There are several issues. Bear in mind that for I2C you need master/slave determination and receive/transmit capability. For SPI you need much the same, but implemented differently because of the hardware. For USART you need only receive/transmit capability unless you are going to use multiprocessor mode.

Remember that these drivers need, at a minimum, three basic routines:

create (these are C++ drivers) with new. Configure queues, modes, I/O pins if needed, etc.
Send, generalized send from a buffer (ignores queues for now)
Receive, generalized receive, and send to a buffer.

STMicro (and likely others) have pre-done routines for their particular processors. The routines and structures I’m working on serve as wrappers to make the entire process thread safe, and work with DMA, programmed I/O, or interrupts.

You’d need to possibly write the routines with weak links to a user supplied interface.
That interface would be specific to a processor (and would need to be supplied by the user). Not sure that AWS_IO would do the job, but it would require the user to supply some code, if nothing else, links to the manufacturer supplied routines.

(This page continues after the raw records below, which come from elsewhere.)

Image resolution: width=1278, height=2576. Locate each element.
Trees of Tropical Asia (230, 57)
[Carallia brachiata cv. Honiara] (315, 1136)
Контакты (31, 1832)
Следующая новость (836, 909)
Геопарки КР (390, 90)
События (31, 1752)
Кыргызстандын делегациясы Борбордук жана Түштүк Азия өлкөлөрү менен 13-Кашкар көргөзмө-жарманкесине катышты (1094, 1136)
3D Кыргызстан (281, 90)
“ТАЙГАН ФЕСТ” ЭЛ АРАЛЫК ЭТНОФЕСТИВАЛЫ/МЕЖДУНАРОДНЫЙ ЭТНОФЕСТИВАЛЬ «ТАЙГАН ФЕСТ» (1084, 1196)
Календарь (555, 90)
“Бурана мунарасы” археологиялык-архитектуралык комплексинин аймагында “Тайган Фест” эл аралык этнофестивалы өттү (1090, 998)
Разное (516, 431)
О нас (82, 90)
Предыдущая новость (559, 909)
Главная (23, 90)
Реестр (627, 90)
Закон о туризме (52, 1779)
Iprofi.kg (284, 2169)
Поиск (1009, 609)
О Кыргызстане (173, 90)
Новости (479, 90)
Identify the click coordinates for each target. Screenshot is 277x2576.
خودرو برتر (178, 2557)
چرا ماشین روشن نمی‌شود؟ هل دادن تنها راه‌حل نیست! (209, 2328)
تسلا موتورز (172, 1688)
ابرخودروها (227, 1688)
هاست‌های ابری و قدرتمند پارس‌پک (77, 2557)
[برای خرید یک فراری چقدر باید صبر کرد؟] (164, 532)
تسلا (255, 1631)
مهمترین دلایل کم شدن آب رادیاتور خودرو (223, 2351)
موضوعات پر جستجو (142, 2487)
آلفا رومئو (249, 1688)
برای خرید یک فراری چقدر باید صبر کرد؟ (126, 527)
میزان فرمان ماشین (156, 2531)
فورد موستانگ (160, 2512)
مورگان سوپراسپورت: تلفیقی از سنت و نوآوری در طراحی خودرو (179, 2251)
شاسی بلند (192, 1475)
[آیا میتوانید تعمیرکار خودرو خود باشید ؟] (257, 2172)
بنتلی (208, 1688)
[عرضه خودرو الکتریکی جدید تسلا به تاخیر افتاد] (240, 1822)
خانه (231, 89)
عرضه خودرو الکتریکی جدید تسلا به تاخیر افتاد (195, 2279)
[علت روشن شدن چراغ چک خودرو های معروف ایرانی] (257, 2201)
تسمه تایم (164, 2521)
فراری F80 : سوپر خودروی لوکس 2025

As far as queues are concerned, I write directly to the queue. There is a created task that runs and cleans out the queue. It writes one byte at a time. For some drivers don’t do well with this, which would require buffering the queue and then transmitting as a block. I may not be able to make this work for I2C. For serial, I think it will work. For SPI? Not at all sure.

What I might need from FreeRTOS is a type of queue that can be loaded up, then paused, allow an external routine to read the queue memory as a buffer, and (send it) and then clear out that part of the queue, then restart the queue. Not sure how workable that is.

aggarg · September 18, 2024, 6:07pm

So you are you are trying to come up with a generic interface which works with all type of peripherals (SPI, I2C, USART etc.) and with all hardware?

Have you looked at FreeRTOS stream buffer - FreeRTOS stream & message buffers - FreeRTOS™.

madyn · September 18, 2024, 6:42pm

I already have interfaces for SPI, I2C, and USART. For the moment, I’m not dealing with others (CAN, I2S, etc).
I wanted a method to use queues with these peripherals. Reading from a serial device that drives a queue is desirable. That’ll come with the USART implementation (when debugged) and be added to I2C and SPI.
The problem I’ve got is that the I2C driver (or the OLED display) behaves badly when transferring a block of data from a queue, a byte at a time, to the display. Queues are on hold for a bit.
I am not trying to make a universal routine so much as I am cleaning up existing drivers, and adding for each one (transmit mostly, and receive with only programmed reads) the option of blocking, I2C and DMA.
Because many processor support routines perform similar functions (write/read/callbacks), the existing driver structure (mine) can be adapted to other processors by substituting (at the right point) the low level manufacturer supplied drivers.
The overall driver structure is protected by semaphores at the OS level, and is written in C++. The rest of my code is C++, which with a graphics system makes a lot of sense.
As it turns out, the calls to each driver routine are remarkably similar, but the setups are not as similar. So it gets close to generic, but not exact. Within a driver, the blocking, IRQ and DMA calls are identical.

I’ll have to look at a stream buffer, which may not help when transmitting, but can help with receiving. It may turn out more useful to have a standard queue.

Thanks

madyn · September 26, 2024, 1:18am

queues work, the basic mechanism is to make a task which (say for receive) receives a byte of data in blocking mode with infinite timeout, then transmits to the queue with portMAX_DELAY. This seems to chew up a lot of time, is there a better method?

blocking mode works (but you have to be careful with semaphores). Queues work, but there’s a question with the actual drivers. DMA and IRQ work.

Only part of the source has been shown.